Planned mitigation: An independent code audit by Least Authority is planned.

SW4: No liveness check at enrollment. The identity verification provider (Signicat) validates the passport's cryptographic authenticity but does not confirm that the person scanning the passport is its rightful holder. Someone in possession of another person's passport could enroll using that passport. The legitimate passport holder can recover the identity through the standard recovery process (S1.6), but during the period between fraudulent enrollment and successful recovery, the fraudulent enrollee controls the identity.

Mitigation: The recovery process provides remediation, not prevention.

SW5: Duplicate passport edge case. In the rare case where two identical passports exist for the same person (for example, a reissued passport where both old and new versions remain in circulation with identical personal information fields), two parties could each claim ownership of the same not.bot identity and alternately recover from one another. The duplicate detection hash is computed from personal information fields rather than document identifiers, so the system cannot distinguish which party is the legitimate owner.

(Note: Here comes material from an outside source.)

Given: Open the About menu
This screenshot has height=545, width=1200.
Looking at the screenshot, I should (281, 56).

Planned mitigation: None. This scenario is expected to be rare in practice.

SW6: Offline brute-force against recovery bundles. A compromised Recovery Server exposes encrypted recovery bundles to offline brute-force attack. The recovery bundle is encrypted with a key derived from the user's password using Argon2id with parameters meeting or exceeding OWASP guidelines. Downloading a recovery bundle under normal conditions requires a challenge/response signature from the root DID, preventing online attacks. But an attacker who obtains encrypted bundles through a Recovery Server compromise (see SW1) can attempt offline brute-force without rate limiting. The 8-character minimum password requirement provides insufficient protection if the user selects a low-entropy password.

Mitigations: Users should select a strong password or use a password manager. Open-sourcing the Recovery Server software (see SW1 mitigation) will allow users to self-host their recovery bundles, removing the Recovery Server operator as an attack surface.

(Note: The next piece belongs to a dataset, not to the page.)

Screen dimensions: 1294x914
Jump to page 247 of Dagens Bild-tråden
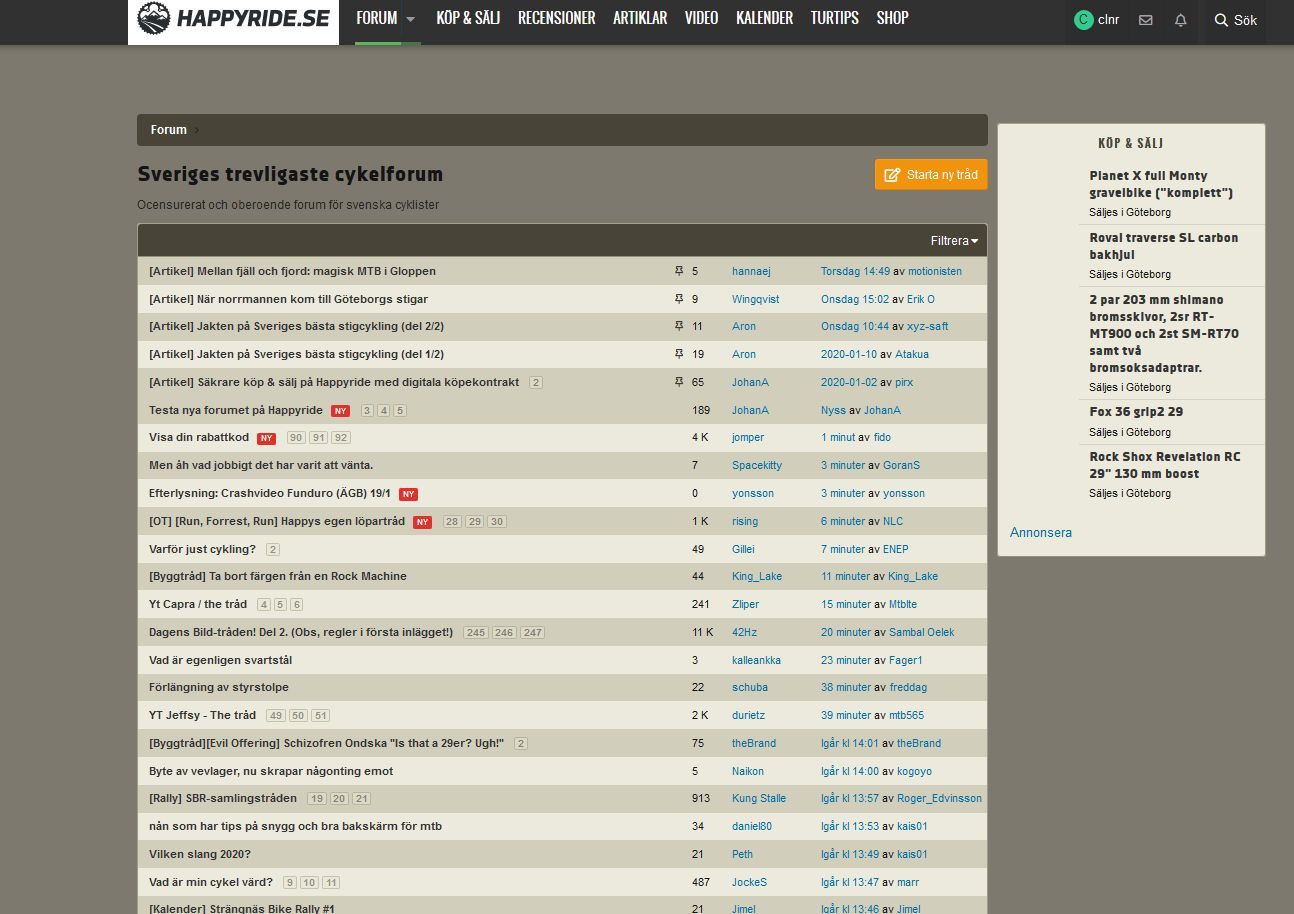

SW7: Multi-device JAB code race condition. The multi-device setup flow displays a JAB code containing encrypted device-sharing data. An attacker who physically observes the victim and scans the JAB code first can win the race to retrieve the one-time setup code from the Recovery Server. The victim's device detects the race condition and warns the user to check their surroundings. The attacker cannot complete the takeover without also knowing the victim's password.

Mitigation: Users should treat any unexplained failure during multi-device setup as a security event and move to a private location before retrying.

SW8: No device attestation. Julia Social has not implemented device attestation. The app does not verify that it is running on genuine hardware rather than an emulator or modified device. iOS App Attest and Android Play Integrity API are available platform capabilities that would address this gap.

Status: Added to Julia Social's development queue. Not yet scheduled.

Recovery timing

Recovery restores a user's identity after device loss. The process has specific timing guarantees that create windows for detection and cancellation.

The root DID recovery transaction is submitted at t=0. If no cancellation occurs within 48 hours, the root DID recovery completes. The app then submits alias DID recovery transactions over the following 24 hours. Each alias recovery takes 48 hours from submission. The app becomes usable as soon as the first alias completes; aliases still pending appear flagged in the interface. Total worst-case recovery time is approximately five days.

Both initiating and canceling a recovery require authorization from the user's recovery agent(s). Recovery and cancellation verification must meet or exceed the user's enrollment level: a user who enrolled through a notbot1 partner (NIST IAL2) cannot recover via a notbot0 passport scan, but can recover through any notbot1 or notbot2 facility.

For the privacy implications of recovery (alias exposure to the Recovery Server), see PW1 in the Privacy Architecture document.